When I said you could come to my wedding, I didn’t mean like this.


Listen, if it were any other bird, I would have thought it were a coincidence.


But a Moonlark interrupting the ceremony during our vows?


I don’t think so.


This has you written all over it.


When we were all frozen silent, staring, Biana even stood up and waved.


Everyone laughed, but I think a few of us cried as well. (I was one of them.)


Anyway, we got it under control, but I think you’d find this funny.


Biana actually held the bird for pretty much the entirety of the wedding.


She even danced with it.


And if you thought Prattles pins were coveted over.


I swear I think that bird was more popular that the entire Vacker Family Tree for those three hours.


Anyway, I guess I thought that was something you’d find entertaining.

 

 

 

 

 

 

 

 

 

 

 

 

 

 

 

 

Hey.


I think this might be my last message to you.


I’ve… I know that this, as much as it has helped me, isn’t helping really anymore.
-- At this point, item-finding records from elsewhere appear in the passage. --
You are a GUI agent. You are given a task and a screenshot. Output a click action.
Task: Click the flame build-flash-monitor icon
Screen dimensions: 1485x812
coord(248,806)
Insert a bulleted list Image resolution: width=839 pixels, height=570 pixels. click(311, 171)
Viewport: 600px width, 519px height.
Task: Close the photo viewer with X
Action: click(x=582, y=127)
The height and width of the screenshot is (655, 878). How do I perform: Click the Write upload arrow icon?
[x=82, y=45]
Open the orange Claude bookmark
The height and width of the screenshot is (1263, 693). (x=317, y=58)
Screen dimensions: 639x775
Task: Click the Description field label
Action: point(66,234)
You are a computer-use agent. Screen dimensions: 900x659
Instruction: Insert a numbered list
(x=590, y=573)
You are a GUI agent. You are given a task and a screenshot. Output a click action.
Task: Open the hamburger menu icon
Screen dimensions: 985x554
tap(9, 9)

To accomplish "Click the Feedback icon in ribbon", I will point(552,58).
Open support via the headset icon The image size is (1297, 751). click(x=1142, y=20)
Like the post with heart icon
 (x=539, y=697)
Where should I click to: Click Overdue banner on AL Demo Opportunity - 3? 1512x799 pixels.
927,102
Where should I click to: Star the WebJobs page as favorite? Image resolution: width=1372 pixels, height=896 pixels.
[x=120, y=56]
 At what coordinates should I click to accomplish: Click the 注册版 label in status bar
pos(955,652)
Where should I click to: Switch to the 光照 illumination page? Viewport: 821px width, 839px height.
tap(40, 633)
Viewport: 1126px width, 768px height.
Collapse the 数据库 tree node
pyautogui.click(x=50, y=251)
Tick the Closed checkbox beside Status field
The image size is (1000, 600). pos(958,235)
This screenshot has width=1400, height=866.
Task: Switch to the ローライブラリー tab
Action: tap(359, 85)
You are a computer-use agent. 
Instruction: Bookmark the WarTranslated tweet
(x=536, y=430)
I think I’ve finally realized that this is just an excuse to live in the past.


And I guess I don’t want to do that anymore.


Not when I have a family to raise now.


I think this might be goodbye.


For real this time.


So, thanks, for all of this. Thank you for being my friend, even though it was years and years and years ago. Thank you for helping me be the person I am today. Thank you for being there, even if for a while it’s been theoretical.


I can never thank you enough for what you’ve given me.


And no matter how many millions of years away,

 

I'll remember you.

 

 

 

 

 


I’ll never forget you, Sophie Foster.